Laut einem Bericht des Umweltprogramms der Vereinten Nationen (Unep) aus dem Jahr 2022 werden weltweit jährlich 50 Milliarden Tonnen Sand und Kies verbraucht. Das ist mehr als 16 Mal so viel, wie in Deutschland Lastwagen jedes Jahr an Gütern transportieren.
Doch Sand ist keine unendliche Ressource. Der Nachschub wird knapper und die globale Nachfrage steigt. Allein für Beton liegt der Mehrbedarf pro Jahr bei 5,5 Prozent. Hinzu kommt: Sand ist nicht gleich Sand. Korngröße und Inhaltsstoffe sind entscheidend – Wüstensand eignet sich beispielsweise nicht zur Betonherstellung, da der Wind die Körner zu rund geschliffen hat. Daher suchen Forscher:innen weltweit nach Alternativen.
Kaffeesatz
Fast vier Tassen Kaffee trinken Deutsche jeden Tag im Durchschnitt. Dabei bleiben jährlich etwa 20 Millionen Tonnen Kaffeesatz übrig. Dieser wird überwiegend entsorgt. Eine mögliche Lösung für seine Weiterverwertung haben australische Forscher im August 2023 in einer Studie in der Fachzeitschrift Journal of Cleaner Production vorgestellt.

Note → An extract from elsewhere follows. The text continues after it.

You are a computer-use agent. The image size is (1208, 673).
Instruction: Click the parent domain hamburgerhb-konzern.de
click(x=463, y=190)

„Wir wollten einen innovativen Weg finden, dem Kaffee eine doppelte Chance zu geben“, erklärt Rajeev Roychand von der RMIT University in Melbourne, der Hauptautor der Studie. Die Forscher erhitzten das gebrauchte Kaffeepulver im Vakuum auf 350 Grad Celsius.

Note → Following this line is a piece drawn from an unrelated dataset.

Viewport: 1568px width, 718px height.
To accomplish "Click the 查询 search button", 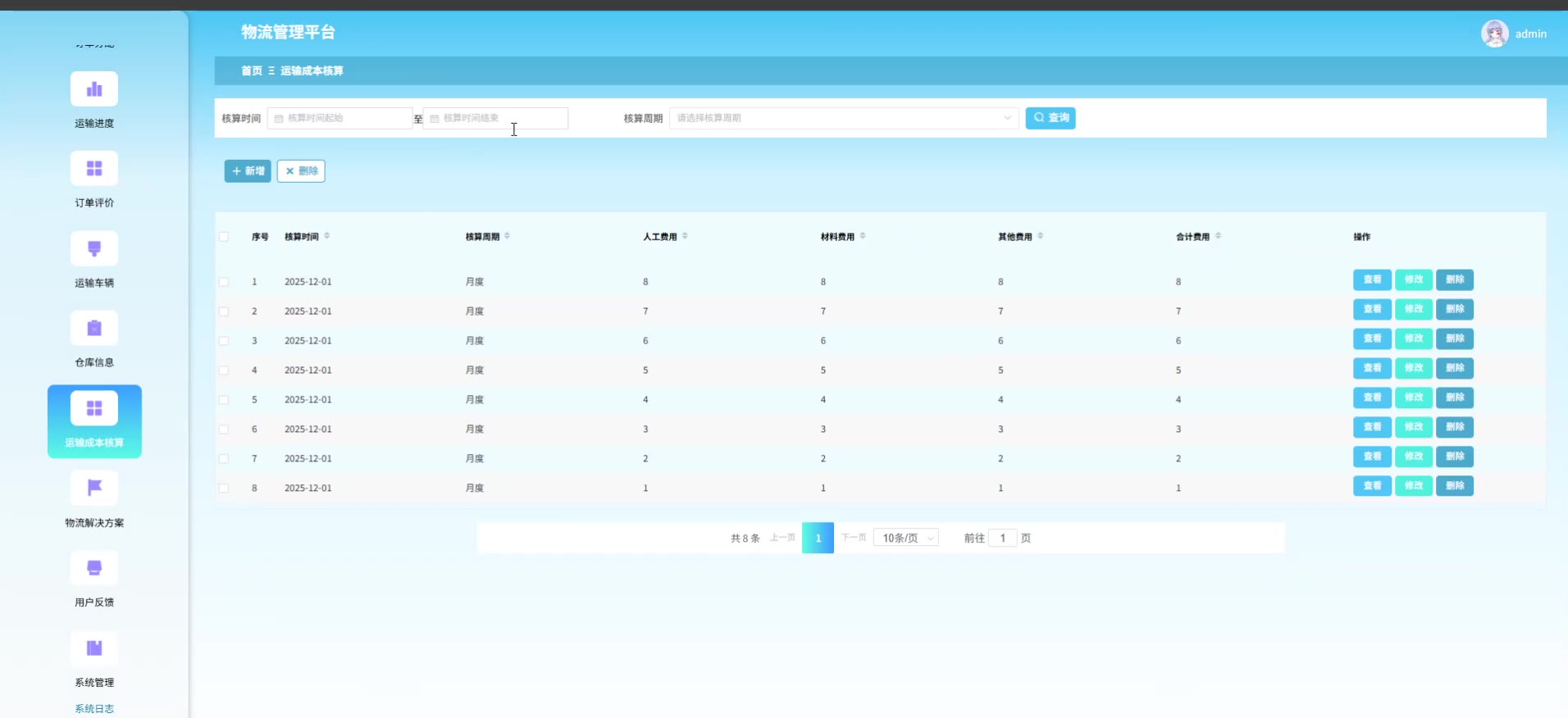I will (1050, 118).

Durch dieses sogenannte Niedrigenergieverfahren entsteht ein kohlenstoffreiches poröses Material: Kaffee-Biokohle. Die Kohle verwendete die Forschergruppe in unterschiedlicher Konzentration als Ersatz für Sand – bis zu 20 Prozent des Sandes tauschten sie in mehreren Schritten damit aus.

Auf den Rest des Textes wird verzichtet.